Performances in the 1960s
The 1960s saw the first performance of a comedy, Menander's newly-discovered Dyskolos. Music was also used for the first time in 1962.
Greek Play performances of the 1960s (more information found below):
- Dyskolos (Menander) 1960
- Alcestis (Euripides) 1961
- Frogs (Aristophanes) 1962
- Electra (Euripides) 1963
- Trachiniae (Sophocles) 1964
- Themophoriazusae (Aristophanes) 1965
- Iphigenia in Tauris (Euripides) 1966
- Hippolytus (Euripides) 1967
- Acharnians (Aristophanes) 1968
- Alcestis (Euripides) 1969
1960: Menander - Dyskolos
1960 saw the first production of a comedy by the Classical Society, and it was not even a slightly more familiar Old Comedy by Aristophanes, but the newly discovered Dyskolos by Menander.
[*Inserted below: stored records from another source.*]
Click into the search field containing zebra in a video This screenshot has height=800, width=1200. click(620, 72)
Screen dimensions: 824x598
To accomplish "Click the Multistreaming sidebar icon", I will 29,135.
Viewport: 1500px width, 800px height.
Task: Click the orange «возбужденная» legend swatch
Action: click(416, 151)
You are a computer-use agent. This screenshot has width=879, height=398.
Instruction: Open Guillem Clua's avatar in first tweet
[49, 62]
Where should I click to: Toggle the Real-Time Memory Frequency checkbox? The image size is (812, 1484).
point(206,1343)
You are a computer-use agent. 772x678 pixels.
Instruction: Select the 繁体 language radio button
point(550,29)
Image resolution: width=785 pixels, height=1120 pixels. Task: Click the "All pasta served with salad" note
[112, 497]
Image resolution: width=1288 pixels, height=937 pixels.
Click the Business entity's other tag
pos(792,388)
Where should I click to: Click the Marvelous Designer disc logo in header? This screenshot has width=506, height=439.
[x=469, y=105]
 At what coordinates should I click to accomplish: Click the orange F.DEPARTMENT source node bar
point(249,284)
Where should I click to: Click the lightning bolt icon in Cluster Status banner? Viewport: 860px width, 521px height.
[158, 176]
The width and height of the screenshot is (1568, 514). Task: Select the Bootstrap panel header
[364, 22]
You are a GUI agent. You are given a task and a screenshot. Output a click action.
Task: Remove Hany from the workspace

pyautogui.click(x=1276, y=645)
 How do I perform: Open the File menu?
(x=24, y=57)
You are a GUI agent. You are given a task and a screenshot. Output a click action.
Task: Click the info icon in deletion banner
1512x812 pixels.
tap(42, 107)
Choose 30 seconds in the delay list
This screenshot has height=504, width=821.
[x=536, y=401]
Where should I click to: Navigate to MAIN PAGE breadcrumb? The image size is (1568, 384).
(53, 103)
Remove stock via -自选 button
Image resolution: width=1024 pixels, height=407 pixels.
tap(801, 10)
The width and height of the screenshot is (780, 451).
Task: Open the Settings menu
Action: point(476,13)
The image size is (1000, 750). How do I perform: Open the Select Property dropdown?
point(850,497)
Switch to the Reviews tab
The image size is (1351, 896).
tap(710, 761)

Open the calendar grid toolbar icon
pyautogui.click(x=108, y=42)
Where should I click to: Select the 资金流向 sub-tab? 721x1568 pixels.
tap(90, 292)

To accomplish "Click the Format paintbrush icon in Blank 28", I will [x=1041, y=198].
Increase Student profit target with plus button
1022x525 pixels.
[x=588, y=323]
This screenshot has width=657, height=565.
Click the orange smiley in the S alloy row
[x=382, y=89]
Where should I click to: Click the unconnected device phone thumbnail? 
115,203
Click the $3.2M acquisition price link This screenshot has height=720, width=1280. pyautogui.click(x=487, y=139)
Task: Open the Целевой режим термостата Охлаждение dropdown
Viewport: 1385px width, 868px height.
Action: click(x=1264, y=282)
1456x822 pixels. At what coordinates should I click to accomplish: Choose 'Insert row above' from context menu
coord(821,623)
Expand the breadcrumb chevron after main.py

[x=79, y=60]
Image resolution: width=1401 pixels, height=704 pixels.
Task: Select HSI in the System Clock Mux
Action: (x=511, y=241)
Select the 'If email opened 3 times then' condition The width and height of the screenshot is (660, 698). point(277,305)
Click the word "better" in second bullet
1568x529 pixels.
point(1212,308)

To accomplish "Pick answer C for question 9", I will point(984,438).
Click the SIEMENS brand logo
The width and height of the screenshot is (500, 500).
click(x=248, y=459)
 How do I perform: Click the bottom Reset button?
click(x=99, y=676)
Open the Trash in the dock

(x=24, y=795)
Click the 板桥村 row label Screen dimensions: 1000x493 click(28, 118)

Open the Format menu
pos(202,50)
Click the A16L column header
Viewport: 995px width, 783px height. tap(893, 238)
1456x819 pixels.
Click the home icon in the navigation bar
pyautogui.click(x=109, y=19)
The Times claimed that this was the first performance of the play in England. This year also marked an increase in the run of the play every year, from three performances over two days to four performances over three days.
1961: Euripides - Alcestis
Alcestis, which was to have been the first King’s College London Greek play, was produced in 1961. After the boisterous comedy of the previous year (Dyskolos) there was a return to the solemnity of Greek tragedy. However there is much debate about whether this play, which stands in place of a satyric drama in the traditional cycle of performances at drama festivals, should be taken entirely seriously, and so we can see this choice of play as a continuation of the lighter aspect of Greek drama.
1962: Aristophanes - Frogs
In 1962, the play was Aristophanes’ Frogs, the first of many of the great comedian’s plays to be performed by King’s.
In the programme (which itself had a new design), it says that: ‘The production of Greek Old Comedy is a new venture… this is certainly a break in our tradition.’
This was the also the first production to incorporate music, which was specially composed for the play.
1963: Euripides - Electra
The Greek play was now a decade old, and was a ‘firmly established’ tradition, according to the longer and improved programme of the 1963 Euripides’ Electra.
It was with this production that the play returned to its roots in tragedy. However, the influence of the more adventurous productions of comedies was apparent, as there was also music in this play, by the same composer who had provided the music for the Frogs.
1964: Sophocles - Trachiniae
Choosing a rarely performed play of Sophocles in 1964, Trachiniae, King’s College Classical Society, which had been organising the productions to date, continued its reputation for not shrinking from challenges: not only by performing in the original language, but also by choosing obscure or difficult plays.
It can be observed that the institution of the Greek play had less to lose as the tradition continued from year to year, and so was able to take more risks. As far as we know, this paid off and the production was a success.
1965: Aristophanes - Thesmophoriazusae
The next play, the Thesmophoriazusae of Aristophanes in 1965, proved to be a favourite amongst Greek play directors and was produced three times across the sixities, seventies and eighties.
Evidently it was popular, despite a critic of the Times who reviewed this production calling it an ‘acceptable alternative’ to the Birds or Frogs.
1966: Euripides - Iphigenia in Tauris
In a long-standing tradition such as the Greek play, it is surprising that some plays have not yet been performed, or have been on the stage only once in the past 56 years.
Iphigenia in Tauris, performed in 1966, is one such play. It is one of the odd melodramas or tragicomedies which refuses to be defined by genre. We know very little of this production, but an advert for it did appear in ‘Acta Diurna’, a Latin Journal-Bulletin.
1967: Euripides - Hippolytus
The second production of Hippolytus in 1967, fourteen years after it was produced as the first Classical Society Greek play, was performed in very different circumstances to its predecessor.
With larger programmes, better sets and costumes, more performances, the support of the departmental staff and its own bank account, the Greek play was now an undeniable feature of King’s College Classics Department, and was 'officially' here to stay.
1968: Aristophanes - Acharnians
Confirming Aristophanes’ honoured position as a dramatist and a valued feature of the King’s Greek play repertoire, the play of 1968 was the Acharnians.
With increasingly advanced technical ability and a particularly large cast, those involved in the play were well equipped to deal with more complex productions such as those demanded by Aristophanes.
1969: Euripides - Alcestis
The play in 1969 was Alcestis, a mere eight years after its first performance, which is surprising considering the difficulties posed by the play.
The programme explains it well by saying that: ‘The plot is a folk tale rather than a serious tragic myth.’In 1969 and 1970 the play left the Great Hall in the Strand Campus for the first time since 1955, and was performed in King George’s Hall on Great Russell Street.